# Start of DATA ROWS

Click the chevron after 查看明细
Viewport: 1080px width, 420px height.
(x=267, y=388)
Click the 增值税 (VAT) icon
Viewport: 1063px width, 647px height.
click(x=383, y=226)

# End of DATA ROWS
# Start of DATA ROWS

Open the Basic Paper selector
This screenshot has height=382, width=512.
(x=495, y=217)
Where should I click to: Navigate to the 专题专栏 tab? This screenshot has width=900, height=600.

# End of DATA ROWS

Can you set down the records again, unchanged, from the line containing "Open the Basic Paper selector" through the line containing "Where should I", with both of those lines included?

• SOLUTION TO THIS PROBLEM:
Open the Basic Paper selector
This screenshot has height=382, width=512.
(x=495, y=217)
Where should I click to: Navigate to the 专题专栏 tab? This screenshot has width=900, height=600.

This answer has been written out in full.